Urban Residential Area
This disproportionate consumption pattern was also seen during a trial in an urban residential neighborhood in northeastern United States. ContraPest was deployed within a heavy infestation for a period of 19 weeks, and overall consumption was continuous throughout the study. Subsequent analysis revealed a pattern similar to that seen at the protein production farms, as 80% of cumulative consumption occurred at just 50% of the bait stations (SenesTech Internal Report).
Both of these trials have offered a key insight into consumption patterns of ContraPest: rats prefer to eat in specific areas, likely where they feel safe and close to cover. A targeted baiting campaign may offer a more efficient approach to rodent control, as compared to traditional, standardized spacing of bait stations. Strategic placement of ContraPest bait stations at known foraging areas can reduce waste while maximizing the amount of bait uptake and thereby enhancing success. There are multiple methods to locate these foraging areas.
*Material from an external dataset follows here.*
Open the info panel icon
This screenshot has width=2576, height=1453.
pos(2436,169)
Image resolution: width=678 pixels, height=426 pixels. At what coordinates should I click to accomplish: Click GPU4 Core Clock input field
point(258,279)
Often, a PMP who has worked at a specific location will have valuable insight on where rats typically feel comfortable foraging. Non-toxic blocks can also be deployed in order to find foraging locations. Chew cards baited with peanut butter have been proven to be a valuable tool for locating foraging areas, as they are inexpensive and often will be gnawed on by rats within 24-48 hours.
Site map showing cumulative consumption at Site W. Note large proportion of consumption in concentrated areas.